▶ _Stated problem A_
In the article, which journal published the NICT researchers' work?
▶ _Stated problem B_
Mark each statement yes or no depending on whether the article agrees with it, and quote the deciding words from the article: (i) The researchers behind the work are based in Japan. (ii) The demonstration sent laser signals between two ground stations. (iii) Alberto Carrasco-Casado says current cryptography rests only on computational complexity.

▶ _Selection_
--------------------------------
Unhackable Data: In a First, Secure Quantum Communications Is Tested Via Microsatellite
For the first time, scientists have demonstrated laser communications between a microsatellite and a ground station while using the quantum nature of photons to secure the data being transmitted.
The work, carried out by researchers at the National Institute of Information and Communications Technology (NICT) in Japan and recently published in the journal Nature Photonics, demonstrates an "unhackable" quantum communications technology known as Quantum Key Distribution, or QKD.
As the world edges closer to quantum computing, current methods of securing transmitted data may be rendered obsolete so a new method to secure data will be required, the researchers argue. [Twisted Physics: 7 Mind-Blowing Findings]
"The main advantage [of QKD] is the unconditional security," team leader Alberto Carrasco-Casado told Space.com. "When quantum computers are developed, the security of conventional communications will be compromised, since current cryptography is based only on computational complexity.
"The development of practical quantum computers is only a matter of time, which has made quantum communication a hot topic in the last few years, and the tendency is foreseen to increase in the future," he added.
--------------------------------
▶ _Information given_
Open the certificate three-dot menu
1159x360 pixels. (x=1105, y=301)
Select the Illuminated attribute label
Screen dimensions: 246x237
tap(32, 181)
--------------------------------
▶ _Exercise output A_
Nature Photonics

▶ _Exercise output B_
(i) Yes: "National Institute of Information and Communications Technology (NICT) in Japan"
(ii) No: "between a microsatellite and a ground station"
(iii) Yes: "current cryptography is based only on computational complexity"